Reproduce every line of the data below, with no changes of any kind.
** start of Listing **
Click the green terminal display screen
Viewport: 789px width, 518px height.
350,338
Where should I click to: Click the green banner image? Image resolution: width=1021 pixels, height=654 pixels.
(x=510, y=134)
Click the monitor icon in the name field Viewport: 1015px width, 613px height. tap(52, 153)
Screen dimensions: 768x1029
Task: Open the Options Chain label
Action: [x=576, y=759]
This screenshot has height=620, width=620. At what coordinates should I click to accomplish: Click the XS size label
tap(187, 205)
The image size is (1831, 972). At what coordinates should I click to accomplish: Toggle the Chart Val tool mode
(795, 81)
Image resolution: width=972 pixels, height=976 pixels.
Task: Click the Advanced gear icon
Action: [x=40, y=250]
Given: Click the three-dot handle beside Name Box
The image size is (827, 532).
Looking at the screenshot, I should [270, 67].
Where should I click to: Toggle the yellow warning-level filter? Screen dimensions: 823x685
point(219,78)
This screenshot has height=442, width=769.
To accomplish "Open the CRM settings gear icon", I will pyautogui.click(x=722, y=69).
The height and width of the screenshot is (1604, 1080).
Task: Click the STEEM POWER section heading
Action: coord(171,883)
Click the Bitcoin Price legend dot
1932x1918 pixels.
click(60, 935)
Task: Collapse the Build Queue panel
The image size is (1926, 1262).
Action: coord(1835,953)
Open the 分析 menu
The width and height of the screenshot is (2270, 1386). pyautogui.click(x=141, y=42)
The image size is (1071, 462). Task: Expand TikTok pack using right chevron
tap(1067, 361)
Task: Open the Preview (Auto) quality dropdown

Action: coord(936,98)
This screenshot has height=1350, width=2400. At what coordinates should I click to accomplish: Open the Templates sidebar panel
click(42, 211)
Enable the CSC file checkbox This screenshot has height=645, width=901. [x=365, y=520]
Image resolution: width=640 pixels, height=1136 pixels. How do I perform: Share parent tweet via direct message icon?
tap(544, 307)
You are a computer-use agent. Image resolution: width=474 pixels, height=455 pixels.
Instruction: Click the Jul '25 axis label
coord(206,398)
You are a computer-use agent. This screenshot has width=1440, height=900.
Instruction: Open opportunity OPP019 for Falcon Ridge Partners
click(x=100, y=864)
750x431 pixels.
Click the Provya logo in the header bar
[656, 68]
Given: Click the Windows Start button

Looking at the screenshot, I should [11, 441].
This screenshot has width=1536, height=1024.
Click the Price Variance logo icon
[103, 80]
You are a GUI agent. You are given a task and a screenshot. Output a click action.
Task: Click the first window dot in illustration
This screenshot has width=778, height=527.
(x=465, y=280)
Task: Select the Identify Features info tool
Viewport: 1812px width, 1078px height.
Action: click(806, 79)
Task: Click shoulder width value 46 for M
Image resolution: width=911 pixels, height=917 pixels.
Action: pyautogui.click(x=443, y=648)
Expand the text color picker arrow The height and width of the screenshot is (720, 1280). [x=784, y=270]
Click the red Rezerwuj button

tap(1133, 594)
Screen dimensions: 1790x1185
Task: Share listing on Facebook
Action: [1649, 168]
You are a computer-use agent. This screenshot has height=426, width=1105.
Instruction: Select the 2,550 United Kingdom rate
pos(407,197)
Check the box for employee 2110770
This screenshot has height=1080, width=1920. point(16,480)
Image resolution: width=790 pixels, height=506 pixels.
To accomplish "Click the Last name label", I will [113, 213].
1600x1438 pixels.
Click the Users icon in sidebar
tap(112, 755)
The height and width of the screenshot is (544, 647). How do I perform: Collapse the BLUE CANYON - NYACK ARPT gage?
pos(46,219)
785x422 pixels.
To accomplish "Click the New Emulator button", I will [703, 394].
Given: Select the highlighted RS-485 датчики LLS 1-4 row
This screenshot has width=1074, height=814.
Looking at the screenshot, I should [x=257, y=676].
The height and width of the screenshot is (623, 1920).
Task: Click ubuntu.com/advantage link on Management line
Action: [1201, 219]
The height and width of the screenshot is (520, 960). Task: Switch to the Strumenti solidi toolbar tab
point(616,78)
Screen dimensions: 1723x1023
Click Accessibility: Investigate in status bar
** end of Listing **
* Written solution *
Click the green terminal display screen
Viewport: 789px width, 518px height.
350,338
Where should I click to: Click the green banner image? Image resolution: width=1021 pixels, height=654 pixels.
(x=510, y=134)
Click the monitor icon in the name field Viewport: 1015px width, 613px height. tap(52, 153)
Screen dimensions: 768x1029
Task: Open the Options Chain label
Action: [x=576, y=759]
This screenshot has height=620, width=620. At what coordinates should I click to accomplish: Click the XS size label
tap(187, 205)
The image size is (1831, 972). At what coordinates should I click to accomplish: Toggle the Chart Val tool mode
(795, 81)
Image resolution: width=972 pixels, height=976 pixels.
Task: Click the Advanced gear icon
Action: [x=40, y=250]
Given: Click the three-dot handle beside Name Box
The image size is (827, 532).
Looking at the screenshot, I should [270, 67].
Where should I click to: Toggle the yellow warning-level filter? Screen dimensions: 823x685
point(219,78)
This screenshot has height=442, width=769.
To accomplish "Open the CRM settings gear icon", I will pyautogui.click(x=722, y=69).
The height and width of the screenshot is (1604, 1080).
Task: Click the STEEM POWER section heading
Action: coord(171,883)
Click the Bitcoin Price legend dot
1932x1918 pixels.
click(60, 935)
Task: Collapse the Build Queue panel
The image size is (1926, 1262).
Action: coord(1835,953)
Open the 分析 menu
The width and height of the screenshot is (2270, 1386). pyautogui.click(x=141, y=42)
The image size is (1071, 462). Task: Expand TikTok pack using right chevron
tap(1067, 361)
Task: Open the Preview (Auto) quality dropdown

Action: coord(936,98)
This screenshot has height=1350, width=2400. At what coordinates should I click to accomplish: Open the Templates sidebar panel
click(42, 211)
Enable the CSC file checkbox This screenshot has height=645, width=901. [x=365, y=520]
Image resolution: width=640 pixels, height=1136 pixels. How do I perform: Share parent tweet via direct message icon?
tap(544, 307)
You are a computer-use agent. Image resolution: width=474 pixels, height=455 pixels.
Instruction: Click the Jul '25 axis label
coord(206,398)
You are a computer-use agent. This screenshot has width=1440, height=900.
Instruction: Open opportunity OPP019 for Falcon Ridge Partners
click(x=100, y=864)
750x431 pixels.
Click the Provya logo in the header bar
[656, 68]
Given: Click the Windows Start button

Looking at the screenshot, I should [11, 441].
This screenshot has width=1536, height=1024.
Click the Price Variance logo icon
[103, 80]
You are a GUI agent. You are given a task and a screenshot. Output a click action.
Task: Click the first window dot in illustration
This screenshot has width=778, height=527.
(x=465, y=280)
Task: Select the Identify Features info tool
Viewport: 1812px width, 1078px height.
Action: click(806, 79)
Task: Click shoulder width value 46 for M
Image resolution: width=911 pixels, height=917 pixels.
Action: pyautogui.click(x=443, y=648)
Expand the text color picker arrow The height and width of the screenshot is (720, 1280). [x=784, y=270]
Click the red Rezerwuj button

tap(1133, 594)
Screen dimensions: 1790x1185
Task: Share listing on Facebook
Action: [1649, 168]
You are a computer-use agent. This screenshot has height=426, width=1105.
Instruction: Select the 2,550 United Kingdom rate
pos(407,197)
Check the box for employee 2110770
This screenshot has height=1080, width=1920. point(16,480)
Image resolution: width=790 pixels, height=506 pixels.
To accomplish "Click the Last name label", I will [113, 213].
1600x1438 pixels.
Click the Users icon in sidebar
tap(112, 755)
The height and width of the screenshot is (544, 647). How do I perform: Collapse the BLUE CANYON - NYACK ARPT gage?
pos(46,219)
785x422 pixels.
To accomplish "Click the New Emulator button", I will [703, 394].
Given: Select the highlighted RS-485 датчики LLS 1-4 row
This screenshot has width=1074, height=814.
Looking at the screenshot, I should [x=257, y=676].
The height and width of the screenshot is (623, 1920).
Task: Click ubuntu.com/advantage link on Management line
Action: [1201, 219]
The height and width of the screenshot is (520, 960). Task: Switch to the Strumenti solidi toolbar tab
point(616,78)
Screen dimensions: 1723x1023
Click Accessibility: Investigate in status bar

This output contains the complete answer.